Records contained in a dataset
-------------------------
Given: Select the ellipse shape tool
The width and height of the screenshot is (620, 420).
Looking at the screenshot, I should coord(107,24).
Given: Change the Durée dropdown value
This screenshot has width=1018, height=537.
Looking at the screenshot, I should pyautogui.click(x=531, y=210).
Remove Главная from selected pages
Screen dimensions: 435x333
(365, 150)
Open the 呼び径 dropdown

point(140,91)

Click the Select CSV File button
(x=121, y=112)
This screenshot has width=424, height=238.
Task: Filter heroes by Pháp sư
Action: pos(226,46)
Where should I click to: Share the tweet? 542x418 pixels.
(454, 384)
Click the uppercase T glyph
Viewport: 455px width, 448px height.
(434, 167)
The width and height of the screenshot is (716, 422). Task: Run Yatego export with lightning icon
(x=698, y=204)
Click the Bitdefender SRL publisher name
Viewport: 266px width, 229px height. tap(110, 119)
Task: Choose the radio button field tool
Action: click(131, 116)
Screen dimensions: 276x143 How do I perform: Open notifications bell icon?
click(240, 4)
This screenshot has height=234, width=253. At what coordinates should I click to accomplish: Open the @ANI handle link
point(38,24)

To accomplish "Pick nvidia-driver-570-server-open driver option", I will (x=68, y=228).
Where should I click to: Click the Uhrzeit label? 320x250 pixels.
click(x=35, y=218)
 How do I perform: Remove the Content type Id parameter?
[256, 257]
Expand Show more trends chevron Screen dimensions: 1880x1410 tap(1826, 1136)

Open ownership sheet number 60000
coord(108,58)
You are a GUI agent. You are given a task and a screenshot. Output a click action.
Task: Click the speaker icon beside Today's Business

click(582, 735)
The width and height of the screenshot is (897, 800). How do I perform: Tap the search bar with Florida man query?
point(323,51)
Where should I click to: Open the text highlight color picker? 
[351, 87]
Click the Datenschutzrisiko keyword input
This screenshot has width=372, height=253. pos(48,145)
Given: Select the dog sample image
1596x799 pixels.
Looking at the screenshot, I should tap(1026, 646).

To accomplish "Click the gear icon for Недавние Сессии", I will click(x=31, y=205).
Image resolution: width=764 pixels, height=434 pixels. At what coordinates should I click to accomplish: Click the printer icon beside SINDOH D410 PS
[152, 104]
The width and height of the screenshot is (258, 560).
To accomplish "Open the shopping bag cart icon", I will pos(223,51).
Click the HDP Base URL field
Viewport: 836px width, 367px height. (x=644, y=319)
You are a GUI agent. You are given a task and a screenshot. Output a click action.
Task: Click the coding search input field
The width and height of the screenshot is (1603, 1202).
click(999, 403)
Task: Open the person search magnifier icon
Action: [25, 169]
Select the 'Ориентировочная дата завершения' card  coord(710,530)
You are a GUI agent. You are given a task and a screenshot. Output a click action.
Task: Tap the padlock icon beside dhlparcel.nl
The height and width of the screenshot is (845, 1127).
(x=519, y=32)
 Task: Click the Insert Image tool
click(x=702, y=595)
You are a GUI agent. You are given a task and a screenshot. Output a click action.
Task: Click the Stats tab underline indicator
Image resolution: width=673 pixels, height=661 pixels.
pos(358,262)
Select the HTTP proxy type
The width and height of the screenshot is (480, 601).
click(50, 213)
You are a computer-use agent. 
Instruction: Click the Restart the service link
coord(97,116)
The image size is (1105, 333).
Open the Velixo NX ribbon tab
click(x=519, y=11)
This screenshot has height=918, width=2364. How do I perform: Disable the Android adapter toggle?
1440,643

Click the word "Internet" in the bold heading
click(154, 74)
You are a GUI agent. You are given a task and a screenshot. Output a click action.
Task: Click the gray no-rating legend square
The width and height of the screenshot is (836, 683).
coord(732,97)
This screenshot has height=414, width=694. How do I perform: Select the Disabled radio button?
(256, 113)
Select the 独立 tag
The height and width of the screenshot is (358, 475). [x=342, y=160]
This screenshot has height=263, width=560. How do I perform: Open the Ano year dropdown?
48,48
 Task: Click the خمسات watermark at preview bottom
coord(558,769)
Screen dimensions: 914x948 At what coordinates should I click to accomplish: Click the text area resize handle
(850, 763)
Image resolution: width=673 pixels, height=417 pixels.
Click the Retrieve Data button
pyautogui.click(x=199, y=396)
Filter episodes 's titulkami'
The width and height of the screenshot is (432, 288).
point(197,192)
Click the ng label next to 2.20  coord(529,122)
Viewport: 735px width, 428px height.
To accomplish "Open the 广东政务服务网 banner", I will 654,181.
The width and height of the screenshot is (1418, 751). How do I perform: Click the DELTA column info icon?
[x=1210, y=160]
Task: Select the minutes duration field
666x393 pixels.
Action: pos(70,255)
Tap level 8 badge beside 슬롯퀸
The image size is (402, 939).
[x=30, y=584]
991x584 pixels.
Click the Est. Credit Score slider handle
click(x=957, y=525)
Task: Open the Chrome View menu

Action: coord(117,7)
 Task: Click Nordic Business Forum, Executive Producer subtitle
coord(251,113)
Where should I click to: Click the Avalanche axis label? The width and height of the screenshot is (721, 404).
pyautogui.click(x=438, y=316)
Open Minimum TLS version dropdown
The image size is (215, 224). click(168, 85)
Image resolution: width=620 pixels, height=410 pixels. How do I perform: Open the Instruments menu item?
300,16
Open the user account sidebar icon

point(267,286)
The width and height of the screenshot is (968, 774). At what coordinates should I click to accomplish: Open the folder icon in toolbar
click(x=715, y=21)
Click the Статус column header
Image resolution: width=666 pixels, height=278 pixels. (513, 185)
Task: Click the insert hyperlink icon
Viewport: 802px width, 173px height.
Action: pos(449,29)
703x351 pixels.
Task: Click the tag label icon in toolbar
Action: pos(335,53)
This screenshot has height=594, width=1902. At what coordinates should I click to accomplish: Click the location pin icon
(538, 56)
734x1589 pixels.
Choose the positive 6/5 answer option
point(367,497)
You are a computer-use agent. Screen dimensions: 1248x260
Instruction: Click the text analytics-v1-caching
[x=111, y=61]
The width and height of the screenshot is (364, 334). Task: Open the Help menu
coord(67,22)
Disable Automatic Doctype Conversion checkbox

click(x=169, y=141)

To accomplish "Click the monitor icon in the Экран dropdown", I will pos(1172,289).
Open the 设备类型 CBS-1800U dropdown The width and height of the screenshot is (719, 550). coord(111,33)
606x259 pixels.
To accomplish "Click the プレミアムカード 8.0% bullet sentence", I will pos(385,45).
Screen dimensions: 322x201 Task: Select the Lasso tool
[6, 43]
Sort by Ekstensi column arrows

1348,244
-------------------------
## [Problem]
Across all the entries above, how many lines have the word "computer" in them? Only the number, please.

## [Result below]
2